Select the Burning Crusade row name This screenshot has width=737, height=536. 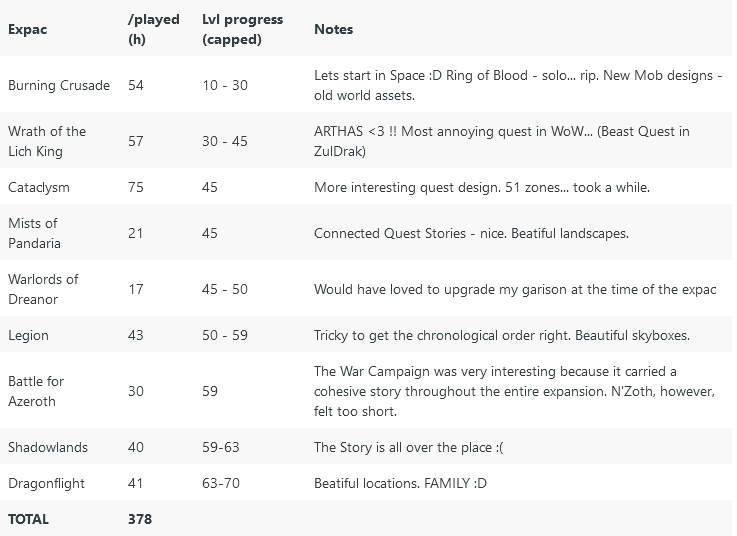point(59,85)
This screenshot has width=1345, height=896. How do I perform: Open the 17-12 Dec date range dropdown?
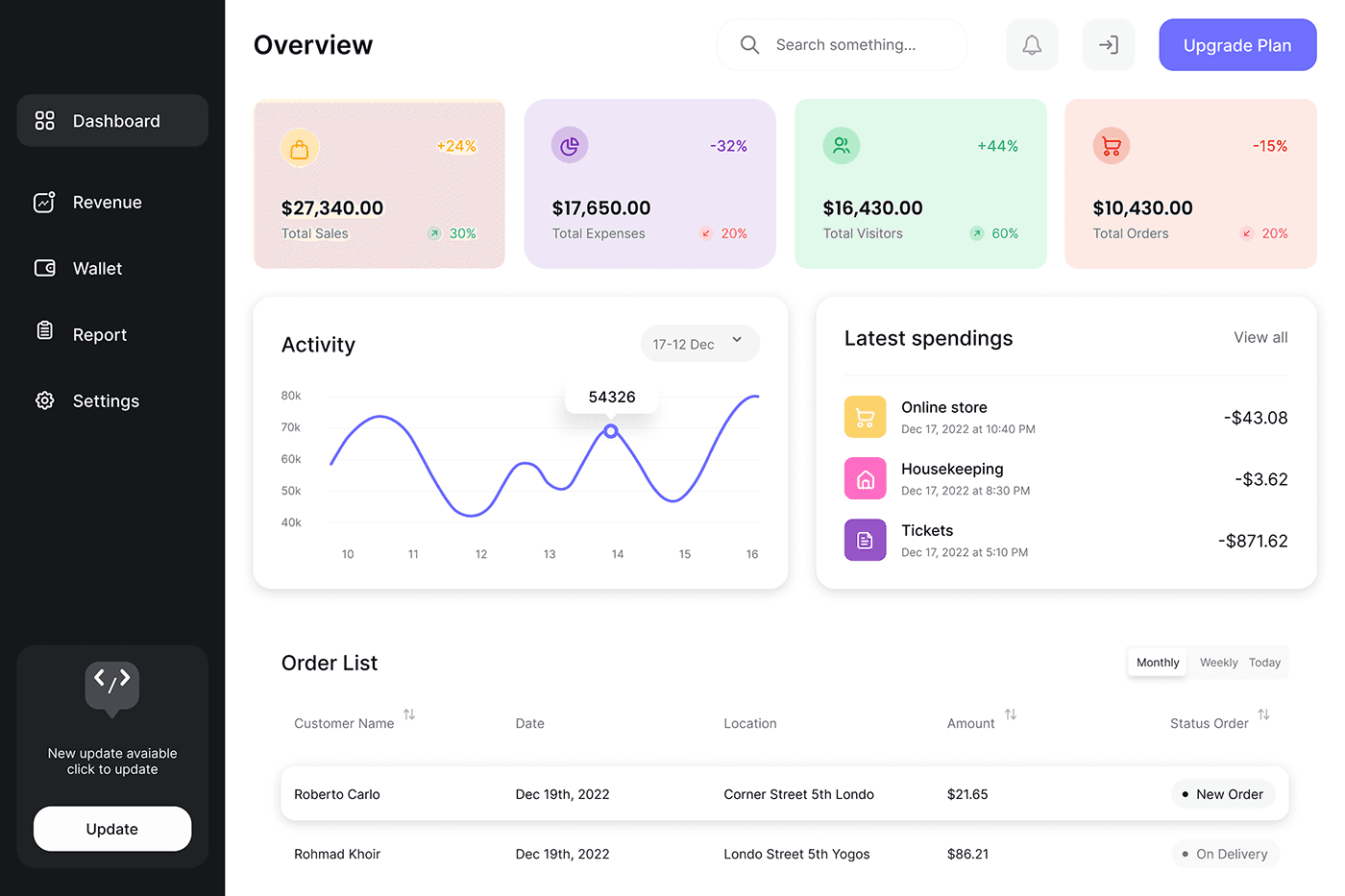click(699, 344)

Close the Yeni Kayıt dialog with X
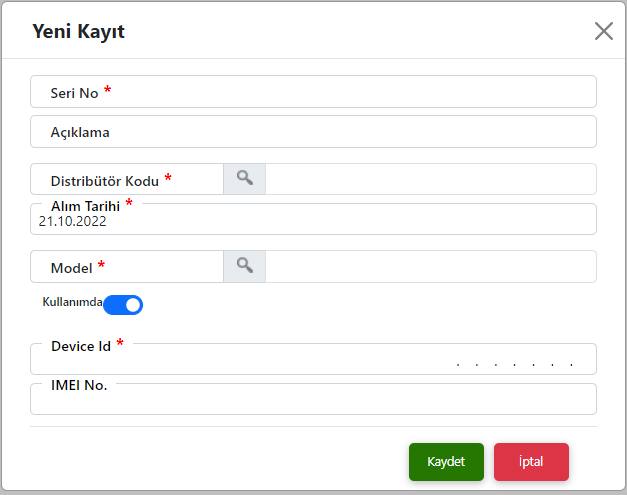(x=603, y=31)
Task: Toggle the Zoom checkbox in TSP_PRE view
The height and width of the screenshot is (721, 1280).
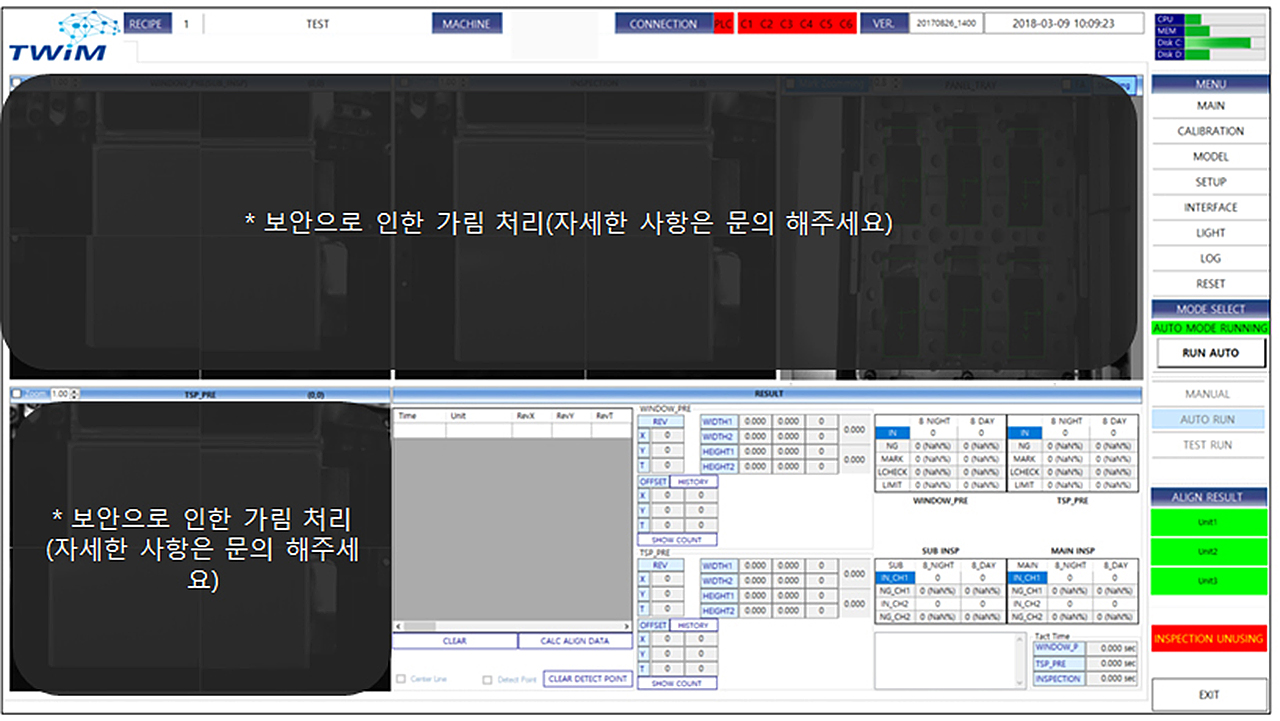Action: (x=17, y=394)
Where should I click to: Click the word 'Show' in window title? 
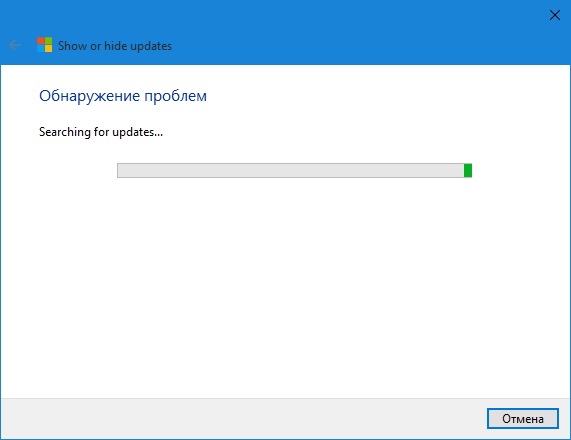(x=72, y=46)
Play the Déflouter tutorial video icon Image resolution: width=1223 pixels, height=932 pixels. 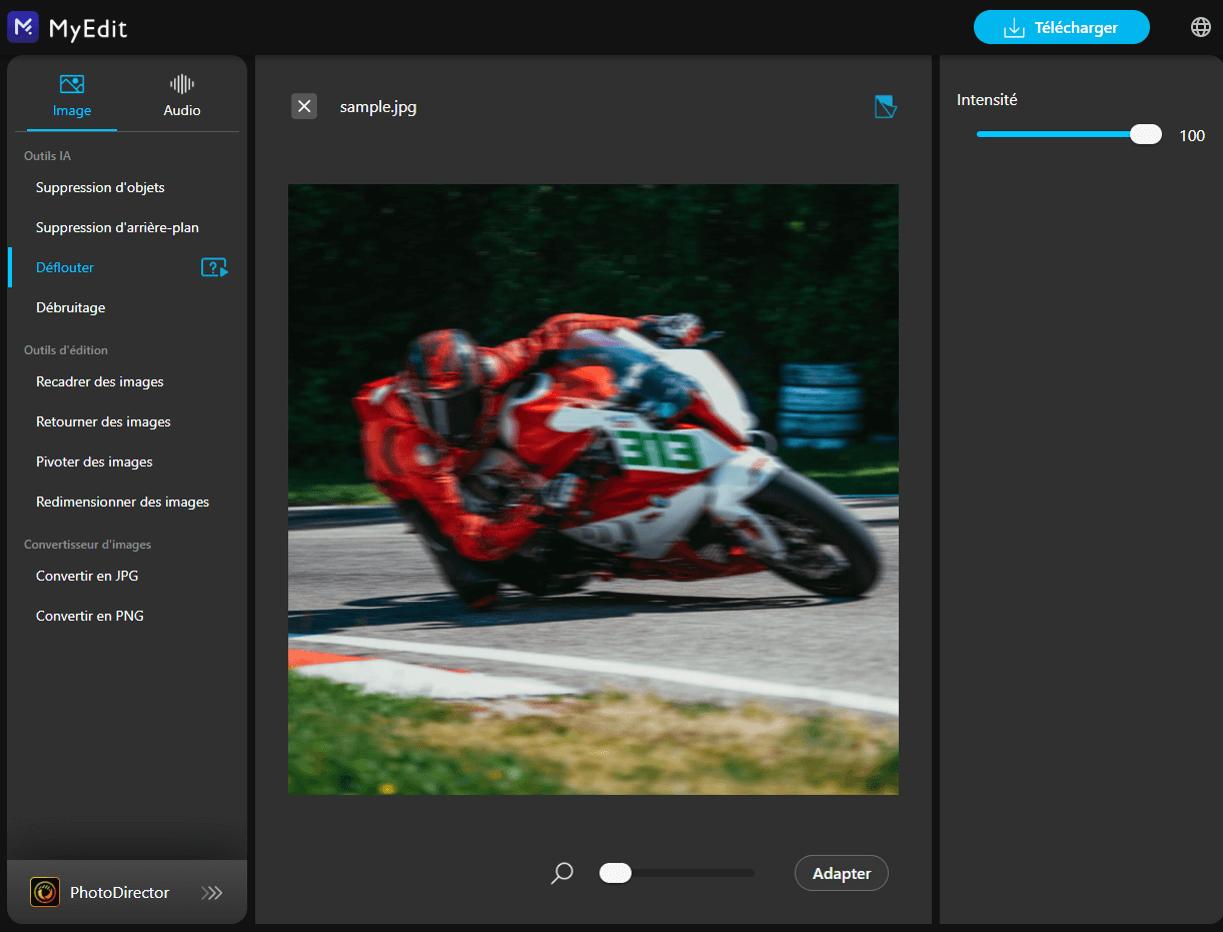point(214,267)
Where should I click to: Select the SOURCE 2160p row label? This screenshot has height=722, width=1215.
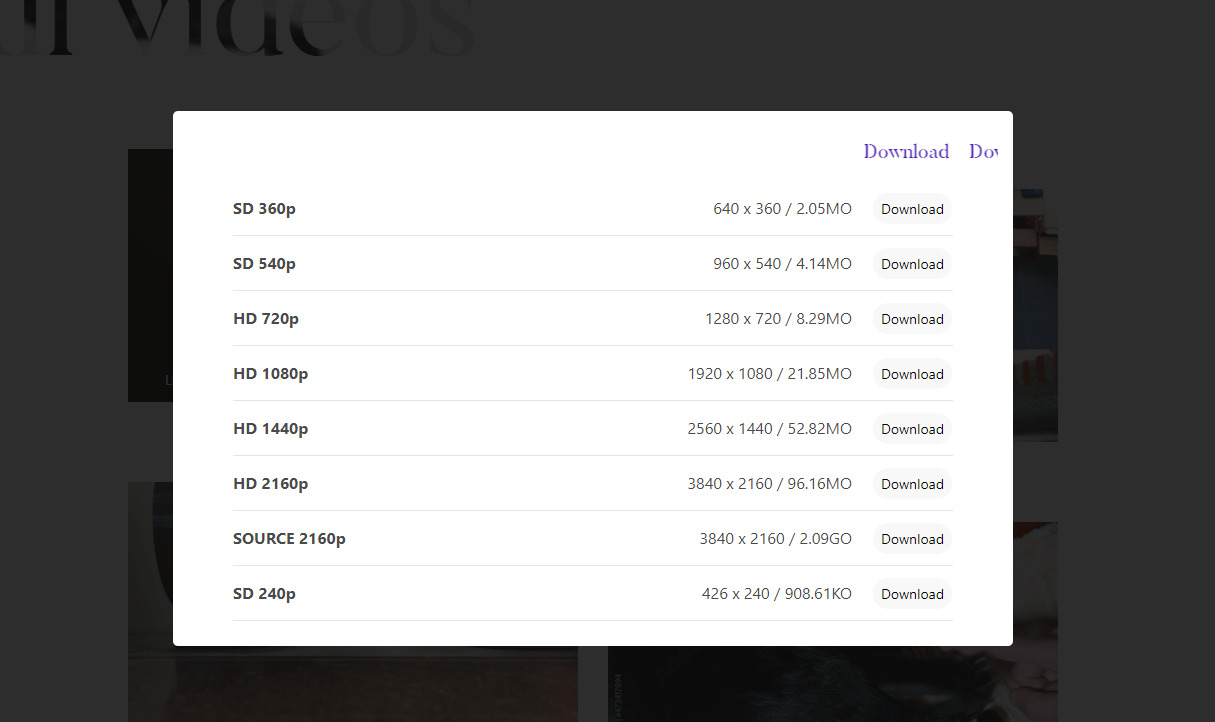[x=289, y=539]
- - - - -
**Exercise goal**
For this copy, leave pictures out and reproduce the lines from the one bearing "Where should I click to: Select" through the final line of the listing above, both ends included.

**Expected answer**
Where should I click to: Select the SOURCE 2160p row label? This screenshot has height=722, width=1215.
[x=289, y=539]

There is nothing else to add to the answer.